What happens to life after college? For so many of us it’s a time where we don’t know exactly where we are going or heading. Friends get engaged, married, and pregnant while we wonder if life is passing us by faster than we thought. We worry about finding jobs and wonder where to go in our careers once we do find that first gig. In short, the Quarterlife crisis is where we stop being kids and start being grown up.
For the next few days I’ll be hosting different perspectives on our post-college lives because even though we maybe going through times of personal growth and exploration- we aren’t doing it alone.
Today’s post is from Andrew Weitsman, a marketer, entrepreneur and pop-culture enthusiast who blogs about work, business, and being fancy at Needle, Meet Haystack. Like me, he once at a Double-Down. It didn’t go too well.
Man, it seems like I’m having a quarter-life crisis every day lately. Between my two jobs, my blog and a bunch of side projects, my life is getting pulled in every direction. I’m always freaking out that I’m making the wrong decision, doing harm to my future self, killing my personal brand, or making some other kind of screw-up that will spell doom for the future generations of my family. And you know what the worst part is?
I’m actually a few years younger than quarter-life crisis age.
I mean sure, there’s no real age requirement to join that club, but I had always figured that I would at least settle in to my post-college lifestyle a little bit before I started freaking out about the other 75% of my life. And then it got scarier: what If this is one quarter of my life? What if I’m not destined to hit triple-digit ages? It all got very confusing and frightening and disheartening. Of course, it does help to realize that I’m not the only one.
Consider that one, maybe two generations ago, there really wasn’t such a thing as a quarter-life crisis. Whether that’s due to the economic, political, technological, socio-cultural, ecological, theological, archaeological or alien invasion-based influences, there was a shift that led to a whole generation of young people suddenly facing personal crises. All of a sudden, we’re hearing that certain phrases denote a personal crisis:
“I don’t know what I want to do with my life!”
“I’m not sure if I’m making the right decisions!”
“I might be killing my chances at future happiness!”
“I should probably do my laundry!”
You know what all of those have in common? They carry exactly the same weight.

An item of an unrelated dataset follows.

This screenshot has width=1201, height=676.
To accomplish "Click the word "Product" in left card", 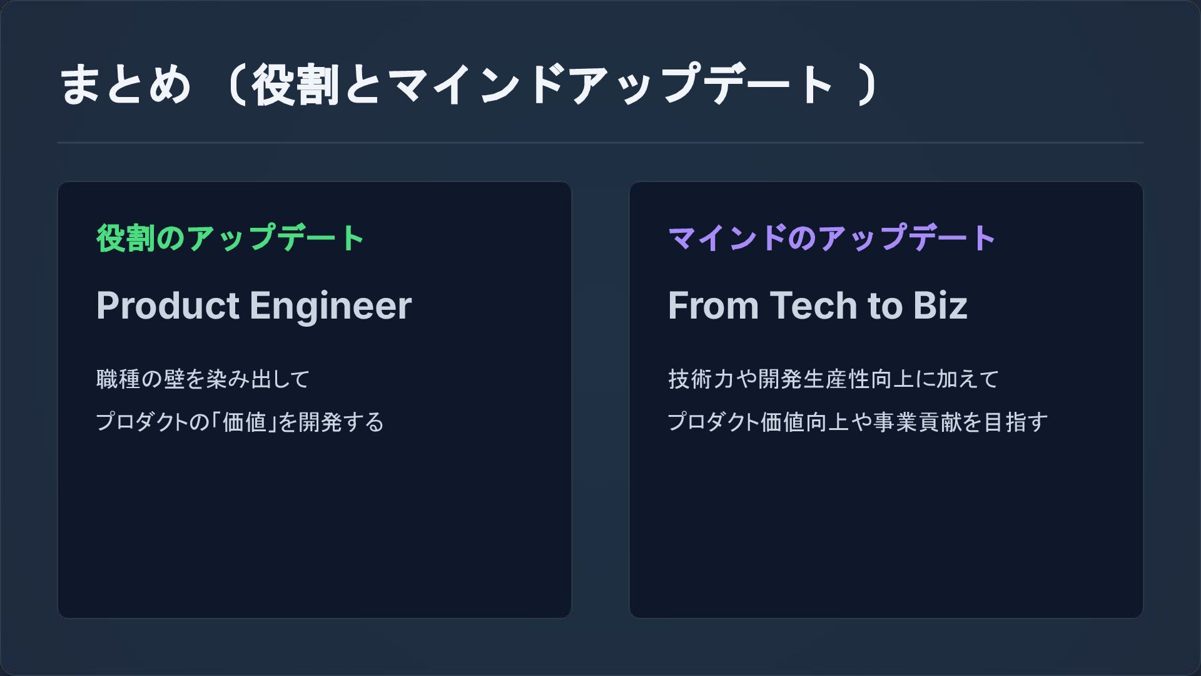I will pyautogui.click(x=168, y=306).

Your twenties, Hell, even the early part of your thirties, are about finding out who you’re supposed to be. You don’t need to have the answers right away. It’s okay if you’re still worried that the Bachelor’s in Sanskrit with a minor in English Literature you picked up while floating through college on a sea of cheap beer (and ramen) won’t get you where you want in life. It’s okay if you’ve been forced by economic necessity to move back in with your parents, even if they were in the process of turning your old bedroom into a fitness room/office/sex dungeon. It’s acceptable to deal with job whoring to make a buck while you look for something better.
All these feelings and fears and thoughts and concerns? You’re supposed to have them. And everyone else has them too.
You won’t wake up one day with a grand epiphany about your purpose in life. You might never change the world in a profound, amazing way, even if it’s one of those “unsung heroes” things like Norman Borlaug or Henrietta Lacks. But what you can do is enjoy your time of indecision to try new things, meet new people, take stupid chances and work on discovering who you want to be.
It’s not a crisis at all – it’s self-discovery.
So maybe I’ve been looking at this all wrong. I’m not having a bunch of rapid-fire mid-life crises; I’m just learning more about myself. And chances are, you’re learning more about yourself too.